A University of Georgia certificate program aims to foster broad interest in Georgia’s native plants.

The State Botanical Garden of Georgia’s Certificate in Native Plants focuses on ecological impact. It typically attracts lifelong learners, professionals who work with plants and college students.

Cora Keber is the director of education at the State Botanical Garden, a division of public service and outreach at the university. She says seeing people engage with plants and nature makes her hopeful.

“I see the next generation and our current generations being empowered by the information that they’re getting,” said Keber. “So that we will start to make relationships with conservation and preservation for our landscapes. And that is hopeful to me in a lot of ways.”

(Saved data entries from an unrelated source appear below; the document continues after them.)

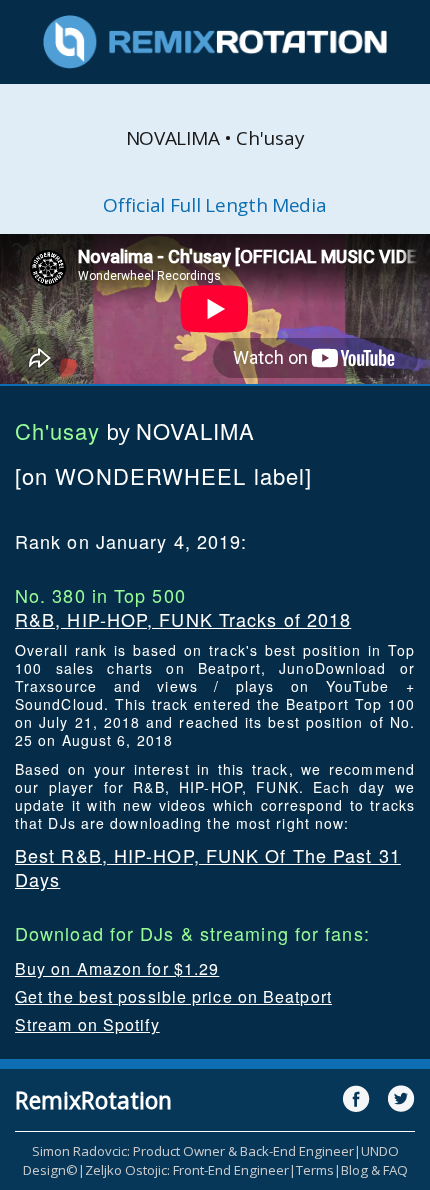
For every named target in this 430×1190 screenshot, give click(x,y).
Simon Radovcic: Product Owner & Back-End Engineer (193, 1151)
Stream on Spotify (87, 1024)
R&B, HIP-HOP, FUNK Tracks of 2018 (183, 619)
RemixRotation (93, 1100)
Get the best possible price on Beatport (173, 996)
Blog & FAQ (374, 1170)
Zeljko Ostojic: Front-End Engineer (187, 1170)
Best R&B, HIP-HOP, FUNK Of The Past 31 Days (208, 867)
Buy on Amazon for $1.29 (117, 968)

According to the Georgia Native Plant Society, native plants are those that are “naturally occurring, either presently or historically, in any ecosystem of the United States.” These plants support native insects like butterflies, moths, and bees in ways that non-native plants cannot – through the food chain. Native insects, in turn, help bring in more native birds, lizards, toads and turtles.

Keber says she’s seen an increase in participation since the program’s beginnings in 2007. And when courses were forced to go online during the COVID-19 pandemic, they reached an even broader range of people.

Core classes in botany, plant taxonomy, natural communities of Georgia and plant conservation are still offered online. The program also requires electives, field trips, and volunteer service statewide.

“Another overarching goal was to create botanical literate citizens that can then go out into their own communities, whether it be in Athens or across the state or beyond our state borders as well,” said Keber. “To really have a knowledge base of native plants, to put that knowledge into community projects and stewardship projects of the land.”